A Gambee suture starts outside; it goes from serosa (out) through the full thickness of the wall to mucosa (in) and then from mucosa to submucosa on the same side. The suture then goes from submucosa to mucosa on the opposite wall and then from mucosa (in) through full thickness to serosa (out). Correct placement of this suture ensures inversion of mucosa.
A Jaboulay pyloroplasty is a side-to-side gastroduodenostomy between the anterior surfaces of the stomach and duodenum; the pylorus is not incised.
The greater curvature of the prepyloric antrum is attached to the medial wall of the adjacent duodenum with interrupted seromuscular sutures. Two separate incisions are made, one through the prepyloric antrum and the other through the first part of the duodenum. The posterior inner layer of the gastroduodenal anastomosis is completed with a continuous full-thickness suture; the anterior inner layer is completed with a continuous inverting Connell (loop on mucosa) suture. Finally, anterior seromuscular interrupted sutures are taken.
The anastomosis can also be performed in a single layer.
Finney pyloroplasty, a procedure that is rarely performed today, is a side-to-side gastroduodenostomy between the anterior surfaces of the stomach and the duodenum. It differs from the Jaboulay pyloroplasty in that the pylorus is incised.
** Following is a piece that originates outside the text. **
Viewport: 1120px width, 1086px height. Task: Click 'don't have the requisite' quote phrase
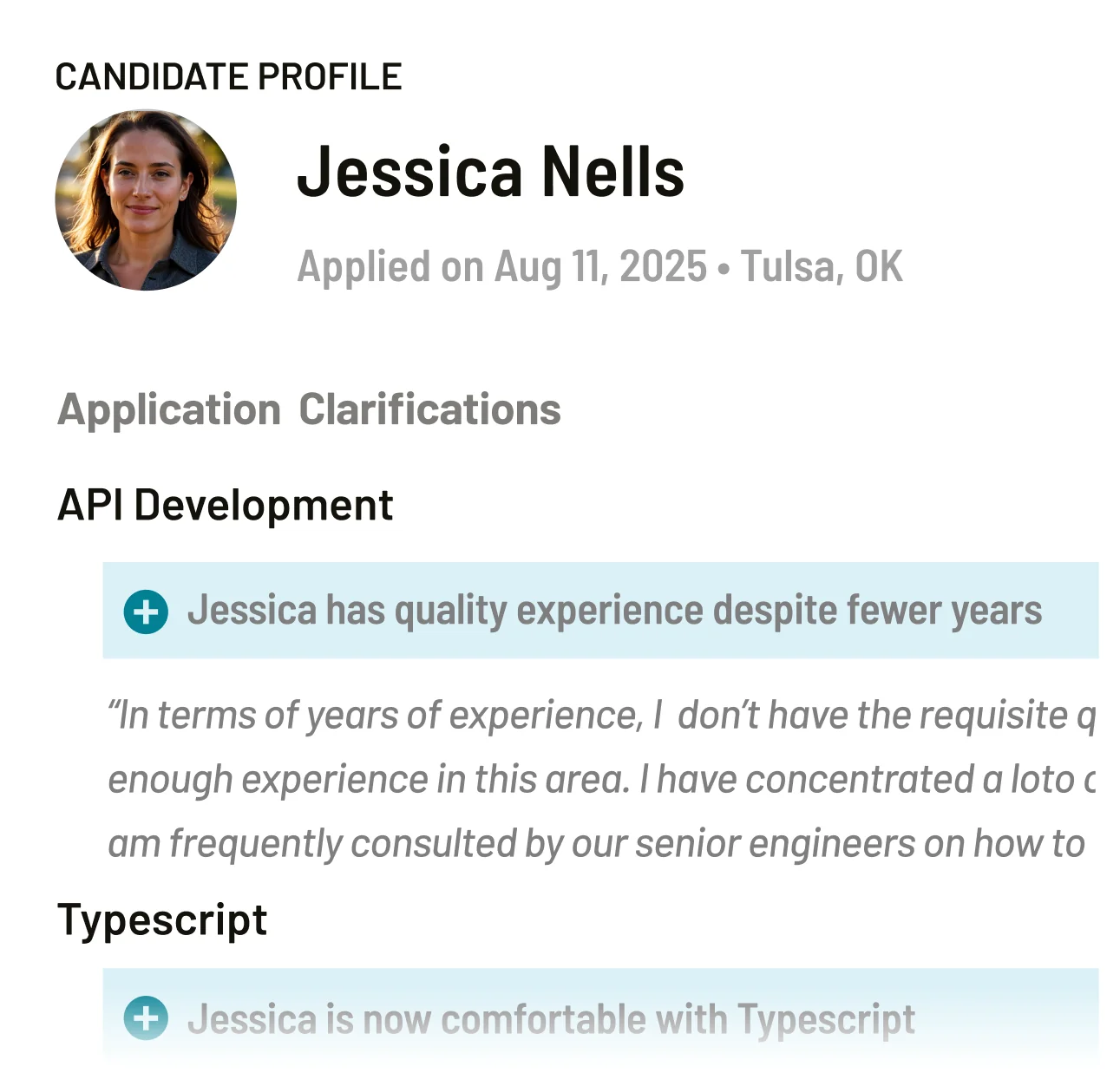point(872,716)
The greater curvature of the prepyloric antrum is attached to the medial wall of the adjacent duodenum with interrupted seromuscular sutures. A single inverted U- or V-shaped incision is made though the prepyloric antrum, the pylorus, and the first part of the duodenum. The posterior inner layer of the gastroduodenal anastomosis is completed with a continuous full-thickness suture; the anterior inner layer is completed with a continuous inverting Connell (loop on mucosa) suture. Finally, anterior seromuscular interrupted sutures are taken.
This anastomosis can also be performed in a single layer.
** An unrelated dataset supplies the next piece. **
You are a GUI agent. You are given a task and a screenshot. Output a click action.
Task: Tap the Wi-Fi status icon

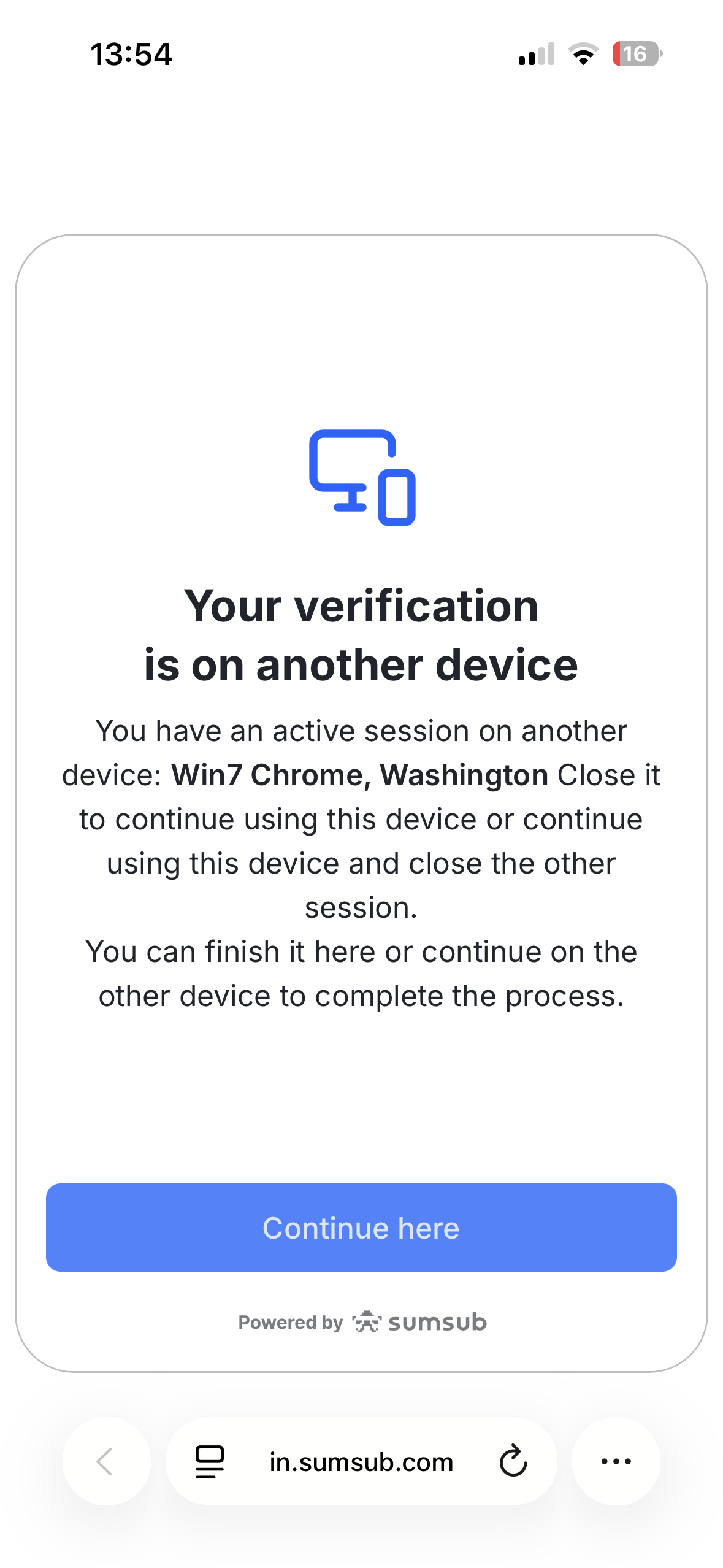point(583,54)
Pyloroplasty has also been performed with a circular stapler[12] and with a linear stapler[13] . Laparoscopic-assisted peroral stapling has been performed as well.
Chemical pyloroplasty is performed by injecting botulinum toxin into the pylorus. It has been used during minimally invasive esophagectomy and sleeve gastrectomy in an effort to improve gastric emptying.
Pyloromyotomy (the Ramstedt operation) is most commonly performed for congenital hypertrophic pyloric stenosis.
The incision starts about 1 cm proximal to the pylorus and runs across the “tumor” to a point about 1 cm distal to the pylorus on the first part of the duodenum. Muscle fibers are split with fine-tipped curved mosquito artery forceps until the mucosa is reached, which then bulges through the defect in the muscle; the mucosa is not opened.
The suture line of the pyloroplasty/pyloromyotomy can be covered with omentum or a vascularized flap (based on epiploic/omental vessels) of omentum to decrease the risk of anastomotic leakage.
A peroral endoscopic approach to pyloromyotomy has been described; initial results suggested that it may be a useful treatment for gastroparesis.[14, 15, 16, 17]
In pyloric dilatation, a small gastrotomy is made on the anterior wall of the stomach, midway between the lesser and greater curvatures of the stomach, about 3-4 cm proximal to the pylorus. The pylorus can be dilated with a finger, a balloon (45 psi for 1 min), or a Tubb or Hegar dilator.[18] The gastrotomy is closed in two layers: inner full-thickness and outer seromuscular.
Pyloric dilatation can also be performed nonsurgically (endoscopically and radiologically).
During pyloromyotomy, duodenal mucosa may be opened unintentionally. However, the stomach wall is thick, and gastric mucosa is not commonly opened.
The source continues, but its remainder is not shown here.